───── SOURCE EXTRACT ─────

Like, I mean, I've certainly...
with my mum, which, you know,
over the years we had a very, say,
tumultuous sort of relationship.
But like, you know, in the last,
particularly the last few years in
therapy, it's been, and also I think
for herself and the work that she's
done on herself and her understanding
of herself, it's been huge for both
of us and understanding, I think
actually just having diagnoses
for both of us and understanding.
Oh, okay.
There are reasons for these things.
It's not that this person actually
intentionally, a lot of the stuff
that we had done or the hurt that
we caused each other was so much
to do with the behaviors around our
diagnoses, rather than actually, it was
never anything malicious or anything,
you know, intentional about it.
It was always just, you know, rubbing
each other the wrong way, basically.
And, you know, and.
Yeah, and so, so much of that we've
been able to move past from, and
it's been, relationships entirely
different now than it was five years
Joe: ago.
Have you forgiven her?
Yeah.
Have you forgiven your father?
Best so.
Does he listen to
Ali: the show?
He does, he has, yeah.
He has.
Yeah, yeah.
Look, he would understand.
Yeah, like, there's, there's
absolutely forgiven him in, in
so many ways with so many things.
And there's still a few things, like
I said, you know, that are still,
you know, still working through.
And I know he's got.
I don't know that he'll ever be
able to forgive me for the things
he's perceived, um, or things of me.
So, um, so there is still that
tension between the two of
Joe: us.
Because, because I didn't know
that I had any issues with
my mother, I have created...
25 years of resentments in
my relationship with women.
And I need to go out somehow and ask for
forgiveness, but God knows none of them
are going to listen to this podcast.
Well, they might.
And God knows I don't know how to
switch that part of me off that
is fucking up those relationships.
But if I didn't think it was of...
Sam: I mean, I do.
No, I do.
The amount of work you put in
to trying to, he's like, one
day even just spelt it out.

───── THE DATA ─────

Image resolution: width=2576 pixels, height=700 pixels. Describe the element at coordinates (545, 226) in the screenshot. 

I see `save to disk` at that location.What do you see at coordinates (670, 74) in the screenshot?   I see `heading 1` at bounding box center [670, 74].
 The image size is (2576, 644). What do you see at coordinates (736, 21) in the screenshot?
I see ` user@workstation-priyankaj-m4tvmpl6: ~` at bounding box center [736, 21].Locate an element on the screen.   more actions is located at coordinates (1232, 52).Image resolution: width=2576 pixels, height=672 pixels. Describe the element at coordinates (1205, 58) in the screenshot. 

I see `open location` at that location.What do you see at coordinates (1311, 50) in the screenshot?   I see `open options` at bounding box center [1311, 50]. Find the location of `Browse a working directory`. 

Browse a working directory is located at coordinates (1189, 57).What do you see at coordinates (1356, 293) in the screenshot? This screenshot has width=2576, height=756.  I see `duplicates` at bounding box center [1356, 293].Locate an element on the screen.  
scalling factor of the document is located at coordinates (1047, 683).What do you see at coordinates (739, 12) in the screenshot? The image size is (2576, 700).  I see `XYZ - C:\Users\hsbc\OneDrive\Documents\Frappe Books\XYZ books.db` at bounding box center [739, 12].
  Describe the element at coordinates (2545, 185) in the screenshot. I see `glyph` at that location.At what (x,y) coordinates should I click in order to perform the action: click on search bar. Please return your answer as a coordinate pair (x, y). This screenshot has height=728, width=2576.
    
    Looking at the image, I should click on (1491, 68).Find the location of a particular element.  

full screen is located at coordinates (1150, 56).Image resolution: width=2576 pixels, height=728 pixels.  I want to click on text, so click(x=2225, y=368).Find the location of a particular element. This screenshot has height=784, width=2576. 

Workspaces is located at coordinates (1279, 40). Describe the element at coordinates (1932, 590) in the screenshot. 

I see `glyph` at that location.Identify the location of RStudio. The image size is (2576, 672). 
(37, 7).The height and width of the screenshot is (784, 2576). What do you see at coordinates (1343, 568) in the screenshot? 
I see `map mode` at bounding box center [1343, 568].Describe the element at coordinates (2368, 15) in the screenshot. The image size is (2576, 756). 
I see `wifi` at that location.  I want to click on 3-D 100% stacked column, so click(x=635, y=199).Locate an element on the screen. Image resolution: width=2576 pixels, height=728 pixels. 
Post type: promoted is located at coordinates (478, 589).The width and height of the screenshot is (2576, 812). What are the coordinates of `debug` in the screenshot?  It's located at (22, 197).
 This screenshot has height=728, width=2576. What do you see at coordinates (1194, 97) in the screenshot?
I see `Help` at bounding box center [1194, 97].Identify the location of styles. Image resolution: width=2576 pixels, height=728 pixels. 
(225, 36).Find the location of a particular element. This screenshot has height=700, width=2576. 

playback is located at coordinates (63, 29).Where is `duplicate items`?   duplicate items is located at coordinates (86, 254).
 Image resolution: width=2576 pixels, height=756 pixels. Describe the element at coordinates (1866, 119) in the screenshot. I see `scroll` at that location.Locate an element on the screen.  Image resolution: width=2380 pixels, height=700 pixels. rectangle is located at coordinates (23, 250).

─────

EXERCISE DESCRIPTION
Reproduce the entire podcast transcript above, word for word.

OUTPUT
Like, I mean, I've certainly...
with my mum, which, you know,
over the years we had a very, say,
tumultuous sort of relationship.
But like, you know, in the last,
particularly the last few years in
therapy, it's been, and also I think
for herself and the work that she's
done on herself and her understanding
of herself, it's been huge for both
of us and understanding, I think
actually just having diagnoses
for both of us and understanding.
Oh, okay.
There are reasons for these things.
It's not that this person actually
intentionally, a lot of the stuff
that we had done or the hurt that
we caused each other was so much
to do with the behaviors around our
diagnoses, rather than actually, it was
never anything malicious or anything,
you know, intentional about it.
It was always just, you know, rubbing
each other the wrong way, basically.
And, you know, and.
Yeah, and so, so much of that we've
been able to move past from, and
it's been, relationships entirely
different now than it was five years
Joe: ago.
Have you forgiven her?
Yeah.
Have you forgiven your father?
Best so.
Does he listen to
Ali: the show?
He does, he has, yeah.
He has.
Yeah, yeah.
Look, he would understand.
Yeah, like, there's, there's
absolutely forgiven him in, in
so many ways with so many things.
And there's still a few things, like
I said, you know, that are still,
you know, still working through.
And I know he's got.
I don't know that he'll ever be
able to forgive me for the things
he's perceived, um, or things of me.
So, um, so there is still that
tension between the two of
Joe: us.
Because, because I didn't know
that I had any issues with
my mother, I have created...
25 years of resentments in
my relationship with women.
And I need to go out somehow and ask for
forgiveness, but God knows none of them
are going to listen to this podcast.
Well, they might.
And God knows I don't know how to
switch that part of me off that
is fucking up those relationships.
But if I didn't think it was of...
Sam: I mean, I do.
No, I do.
The amount of work you put in
to trying to, he's like, one
day even just spelt it out.